§ EXERCISE TEXT:
A proposal!

I said, ‘YES!’.

And I am engaged!

OMG!

It’s true! I.AM.ENGAGED!

Date of proposal:18 October 2008 (cause for delayed post – too excited)
Time: Dinner time
Place: An Italian restaurant

He called to say we were going to have dinner with his friends. And asked me if I would like to go for Italian. If I wanted to have Italian. If I was ok to have Italian.

He checked with me 3 times if I wanted to have Italian, and I was ‘hmmmm…’ He checked 3 times? THREE times? And the first question that came to mind for me to ask him was – Do we have to go watch football after dinner?

He laughs and says, ‘No, and what’s wrong with football?’

I was so convinced we were going to watch football.

He comes pick me up 10 minutes early… With flowers! Huge bouquet of roses – and these are my flowers.

We leave for dinner – and his friends had canceled dinner. Hah! I have him all to myself.

Before dinner arrived I wanted to hold hands. I am a great fan of holding hands. He’s got these amazing hands that seem to be just the right size when they close around my hands.

§ WORK INSTRUCTION A:
Update the engagement post from "He laughs and" to "around my hands.", replacing "roses" with "tulips".
§ WORK INSTRUCTION B:
What date of proposal does the engagement post give?
The listing after this point is separate material and has no connection to the engagement post.

§ PROVIDED MATERIAL:
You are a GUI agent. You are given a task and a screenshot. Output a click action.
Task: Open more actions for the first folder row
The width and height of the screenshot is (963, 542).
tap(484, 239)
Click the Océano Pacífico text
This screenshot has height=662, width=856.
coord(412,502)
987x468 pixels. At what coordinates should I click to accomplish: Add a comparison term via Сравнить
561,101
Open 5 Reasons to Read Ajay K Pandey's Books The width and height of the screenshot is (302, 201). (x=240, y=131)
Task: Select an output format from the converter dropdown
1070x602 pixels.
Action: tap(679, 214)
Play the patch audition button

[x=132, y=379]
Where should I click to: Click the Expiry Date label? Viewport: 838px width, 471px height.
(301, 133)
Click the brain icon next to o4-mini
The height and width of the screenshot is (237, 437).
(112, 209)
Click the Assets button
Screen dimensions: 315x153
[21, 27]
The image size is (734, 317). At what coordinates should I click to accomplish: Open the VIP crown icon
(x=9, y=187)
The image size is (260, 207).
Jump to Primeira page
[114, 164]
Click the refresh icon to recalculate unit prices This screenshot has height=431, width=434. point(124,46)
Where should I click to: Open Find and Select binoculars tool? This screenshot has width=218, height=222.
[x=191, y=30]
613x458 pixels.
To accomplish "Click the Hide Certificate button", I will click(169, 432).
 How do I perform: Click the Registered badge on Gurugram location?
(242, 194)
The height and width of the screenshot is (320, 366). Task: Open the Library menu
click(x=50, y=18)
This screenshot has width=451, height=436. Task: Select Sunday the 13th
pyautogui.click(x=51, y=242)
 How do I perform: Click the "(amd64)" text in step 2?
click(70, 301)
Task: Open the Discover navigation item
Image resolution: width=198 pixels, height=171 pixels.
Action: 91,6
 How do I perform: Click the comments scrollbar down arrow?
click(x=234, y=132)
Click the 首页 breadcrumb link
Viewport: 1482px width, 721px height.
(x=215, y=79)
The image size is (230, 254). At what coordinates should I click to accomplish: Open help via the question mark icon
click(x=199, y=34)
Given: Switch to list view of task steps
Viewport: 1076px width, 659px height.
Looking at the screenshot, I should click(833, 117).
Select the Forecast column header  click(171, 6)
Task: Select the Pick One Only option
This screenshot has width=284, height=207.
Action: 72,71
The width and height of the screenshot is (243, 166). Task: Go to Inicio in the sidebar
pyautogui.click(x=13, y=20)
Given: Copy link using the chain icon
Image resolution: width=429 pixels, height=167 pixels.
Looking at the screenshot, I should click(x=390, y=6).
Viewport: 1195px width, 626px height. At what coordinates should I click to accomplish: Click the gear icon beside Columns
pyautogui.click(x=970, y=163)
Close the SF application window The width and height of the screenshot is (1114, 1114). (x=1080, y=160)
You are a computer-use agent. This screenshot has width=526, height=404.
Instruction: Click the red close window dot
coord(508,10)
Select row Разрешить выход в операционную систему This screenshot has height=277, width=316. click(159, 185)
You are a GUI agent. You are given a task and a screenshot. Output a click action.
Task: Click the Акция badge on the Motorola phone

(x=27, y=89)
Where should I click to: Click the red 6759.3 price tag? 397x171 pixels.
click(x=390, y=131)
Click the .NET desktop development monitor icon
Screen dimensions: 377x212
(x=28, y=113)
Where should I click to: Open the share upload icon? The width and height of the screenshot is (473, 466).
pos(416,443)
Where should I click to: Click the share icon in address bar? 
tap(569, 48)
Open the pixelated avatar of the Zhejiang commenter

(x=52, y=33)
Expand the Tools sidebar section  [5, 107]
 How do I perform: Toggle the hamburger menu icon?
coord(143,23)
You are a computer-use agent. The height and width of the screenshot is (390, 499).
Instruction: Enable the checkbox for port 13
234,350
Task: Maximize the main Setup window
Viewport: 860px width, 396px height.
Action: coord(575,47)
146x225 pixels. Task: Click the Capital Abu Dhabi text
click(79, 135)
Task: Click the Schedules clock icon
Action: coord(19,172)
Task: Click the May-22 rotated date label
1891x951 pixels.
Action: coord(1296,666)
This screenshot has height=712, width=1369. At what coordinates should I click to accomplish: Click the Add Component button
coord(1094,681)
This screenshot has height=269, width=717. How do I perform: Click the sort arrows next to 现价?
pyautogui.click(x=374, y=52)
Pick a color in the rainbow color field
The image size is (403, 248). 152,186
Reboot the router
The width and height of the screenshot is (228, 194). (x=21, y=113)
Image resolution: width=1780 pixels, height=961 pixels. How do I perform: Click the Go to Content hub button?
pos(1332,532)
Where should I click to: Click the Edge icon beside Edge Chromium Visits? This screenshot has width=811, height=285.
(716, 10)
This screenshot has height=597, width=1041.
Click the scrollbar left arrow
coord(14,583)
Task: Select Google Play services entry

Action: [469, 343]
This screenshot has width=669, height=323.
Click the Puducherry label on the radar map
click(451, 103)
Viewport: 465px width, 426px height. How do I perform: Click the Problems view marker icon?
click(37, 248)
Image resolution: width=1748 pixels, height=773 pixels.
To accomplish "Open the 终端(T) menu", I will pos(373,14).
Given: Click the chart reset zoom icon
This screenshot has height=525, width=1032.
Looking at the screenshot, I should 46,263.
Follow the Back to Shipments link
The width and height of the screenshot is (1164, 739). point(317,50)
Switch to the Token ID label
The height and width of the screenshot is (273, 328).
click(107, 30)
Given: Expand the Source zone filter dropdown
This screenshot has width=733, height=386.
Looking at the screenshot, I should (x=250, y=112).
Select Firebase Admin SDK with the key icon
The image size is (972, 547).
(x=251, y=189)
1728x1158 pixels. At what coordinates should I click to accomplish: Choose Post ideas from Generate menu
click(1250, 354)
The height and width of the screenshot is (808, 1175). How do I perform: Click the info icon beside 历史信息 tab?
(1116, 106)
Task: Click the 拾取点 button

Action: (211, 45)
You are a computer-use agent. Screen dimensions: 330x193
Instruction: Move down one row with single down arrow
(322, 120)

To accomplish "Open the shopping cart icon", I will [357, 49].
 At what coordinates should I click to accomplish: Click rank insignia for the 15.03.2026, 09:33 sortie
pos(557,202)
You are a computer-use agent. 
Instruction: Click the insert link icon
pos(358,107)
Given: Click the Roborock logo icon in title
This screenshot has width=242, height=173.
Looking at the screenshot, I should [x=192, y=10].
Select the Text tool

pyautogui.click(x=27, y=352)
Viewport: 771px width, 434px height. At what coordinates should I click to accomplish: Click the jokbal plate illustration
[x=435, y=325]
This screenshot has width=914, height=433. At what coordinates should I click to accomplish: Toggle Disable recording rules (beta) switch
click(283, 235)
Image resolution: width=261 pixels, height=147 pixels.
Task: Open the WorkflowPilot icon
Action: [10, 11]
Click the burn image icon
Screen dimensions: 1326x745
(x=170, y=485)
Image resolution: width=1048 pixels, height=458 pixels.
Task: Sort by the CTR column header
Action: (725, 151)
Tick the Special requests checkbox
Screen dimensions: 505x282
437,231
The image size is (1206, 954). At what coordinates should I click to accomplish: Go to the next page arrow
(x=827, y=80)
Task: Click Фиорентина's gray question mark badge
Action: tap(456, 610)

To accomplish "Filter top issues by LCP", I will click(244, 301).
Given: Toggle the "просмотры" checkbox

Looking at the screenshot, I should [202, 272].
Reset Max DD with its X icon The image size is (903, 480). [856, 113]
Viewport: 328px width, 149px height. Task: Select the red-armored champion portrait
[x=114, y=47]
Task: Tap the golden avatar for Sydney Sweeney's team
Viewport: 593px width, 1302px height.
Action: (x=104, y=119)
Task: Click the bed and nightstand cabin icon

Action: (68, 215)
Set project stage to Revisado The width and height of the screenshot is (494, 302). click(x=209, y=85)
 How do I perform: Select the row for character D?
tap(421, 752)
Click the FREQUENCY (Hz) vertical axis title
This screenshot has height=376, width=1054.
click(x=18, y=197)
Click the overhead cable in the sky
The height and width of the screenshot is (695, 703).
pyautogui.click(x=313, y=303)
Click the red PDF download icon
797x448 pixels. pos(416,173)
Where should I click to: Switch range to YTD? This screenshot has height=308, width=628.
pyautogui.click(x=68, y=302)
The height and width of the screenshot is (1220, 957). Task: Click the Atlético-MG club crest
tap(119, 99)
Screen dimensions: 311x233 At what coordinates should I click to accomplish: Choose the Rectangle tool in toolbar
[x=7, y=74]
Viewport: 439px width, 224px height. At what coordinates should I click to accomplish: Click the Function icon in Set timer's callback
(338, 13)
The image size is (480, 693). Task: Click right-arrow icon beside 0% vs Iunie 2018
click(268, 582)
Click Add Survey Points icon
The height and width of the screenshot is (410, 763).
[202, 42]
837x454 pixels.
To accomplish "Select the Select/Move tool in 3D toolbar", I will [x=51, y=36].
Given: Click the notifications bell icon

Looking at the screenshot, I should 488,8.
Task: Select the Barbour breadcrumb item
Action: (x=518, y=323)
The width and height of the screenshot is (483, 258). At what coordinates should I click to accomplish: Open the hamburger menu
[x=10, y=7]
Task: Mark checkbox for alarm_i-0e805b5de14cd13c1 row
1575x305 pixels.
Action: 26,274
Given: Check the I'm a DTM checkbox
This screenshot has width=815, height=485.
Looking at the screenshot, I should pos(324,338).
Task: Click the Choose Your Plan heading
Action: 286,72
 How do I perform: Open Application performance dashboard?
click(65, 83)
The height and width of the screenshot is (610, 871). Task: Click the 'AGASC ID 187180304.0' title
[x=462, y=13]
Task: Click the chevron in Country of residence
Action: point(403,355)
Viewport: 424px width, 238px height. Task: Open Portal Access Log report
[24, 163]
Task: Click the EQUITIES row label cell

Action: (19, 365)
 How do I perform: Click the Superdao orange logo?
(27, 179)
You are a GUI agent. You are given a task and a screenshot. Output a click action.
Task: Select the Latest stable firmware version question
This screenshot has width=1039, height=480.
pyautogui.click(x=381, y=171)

§ OUTPUT A:
He laughs and says, ‘No, and what’s wrong with football?’

I was so convinced we were going to watch football.

He comes pick me up 10 minutes early… With flowers! Huge bouquet of tulips – and these are my flowers.

We leave for dinner – and his friends had canceled dinner. Hah! I have him all to myself.

Before dinner arrived I wanted to hold hands. I am a great fan of holding hands. He’s got these amazing hands that seem to be just the right size when they close around my hands.

§ OUTPUT B:
18 October 2008